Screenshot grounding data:

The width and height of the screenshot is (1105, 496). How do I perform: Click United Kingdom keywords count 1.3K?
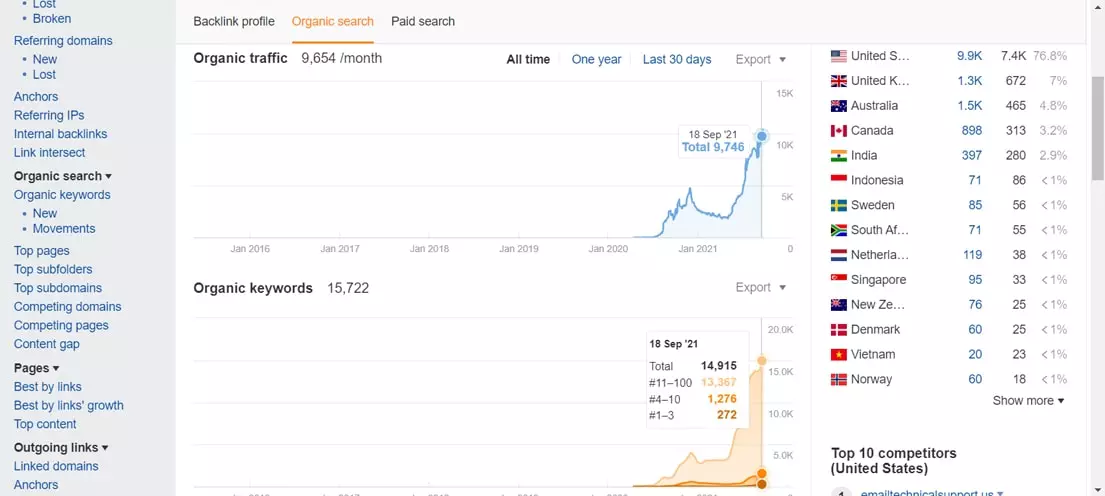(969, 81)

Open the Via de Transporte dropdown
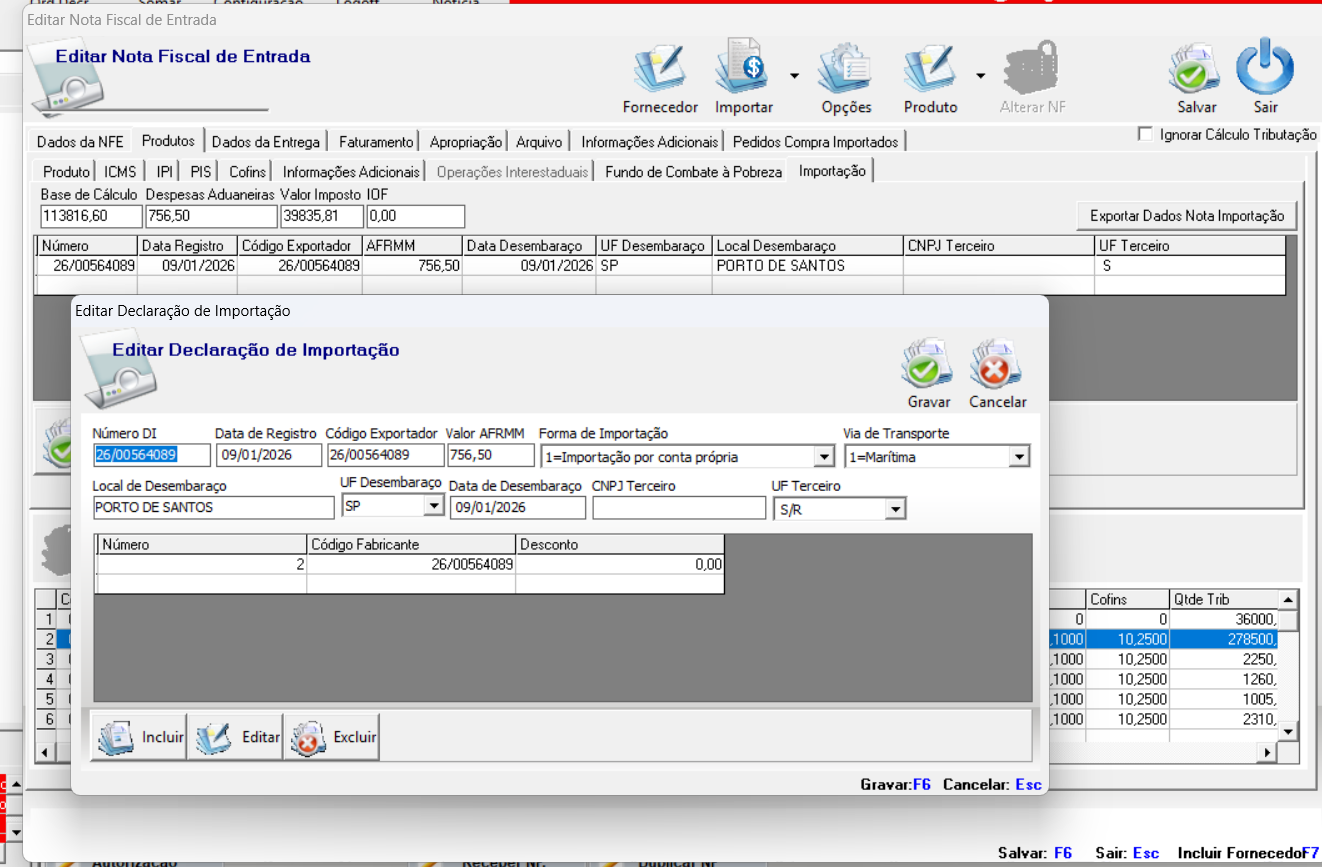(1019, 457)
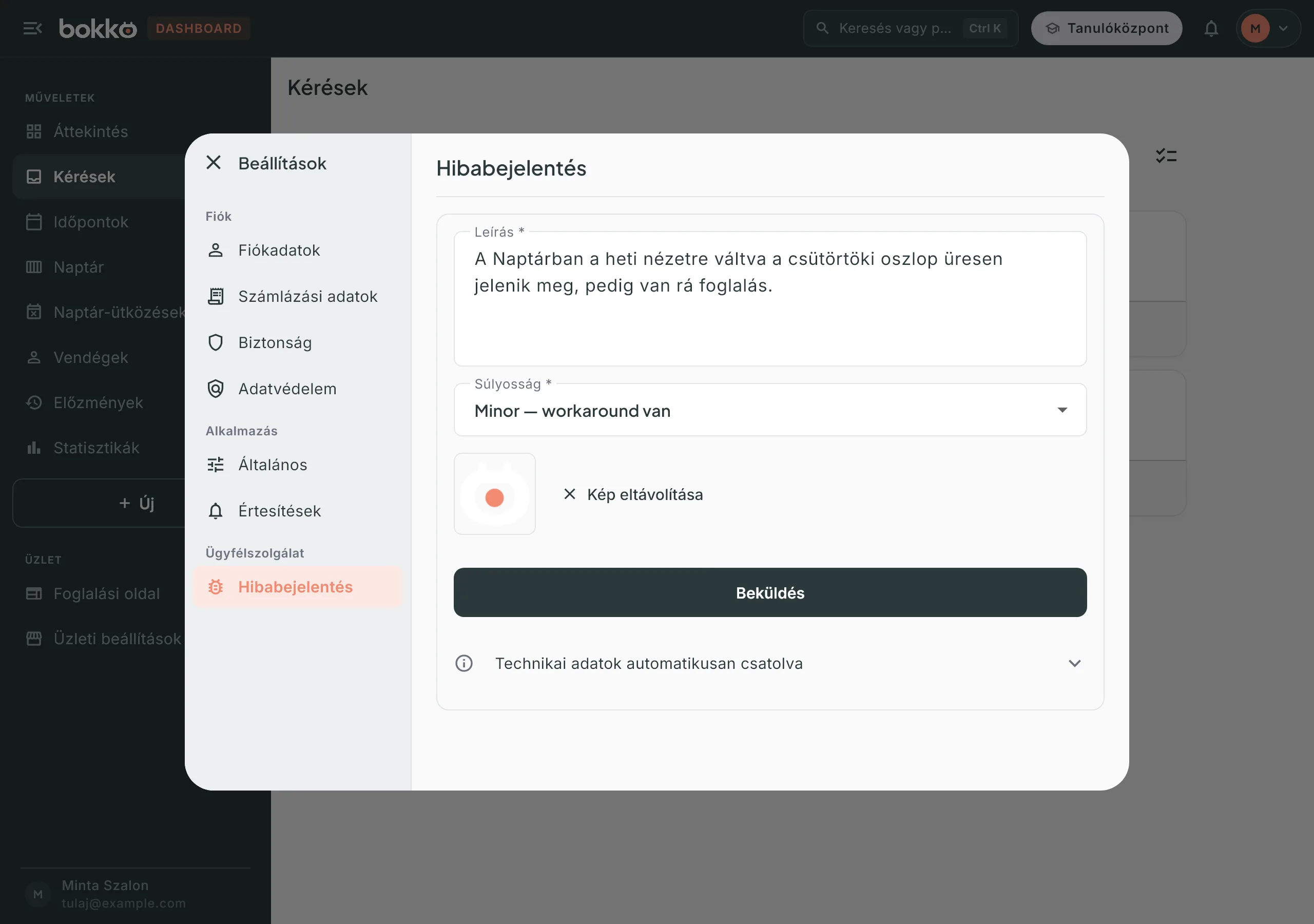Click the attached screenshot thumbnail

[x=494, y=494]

* Task objective
Omit the pictures; restate every entry word for word.

* Solution below
The width and height of the screenshot is (1105, 496). How do I perform: Click United Kingdom keywords count 1.3K?
(969, 81)

Open the Via de Transporte dropdown
(1019, 457)
Click the attached screenshot thumbnail

[x=494, y=494]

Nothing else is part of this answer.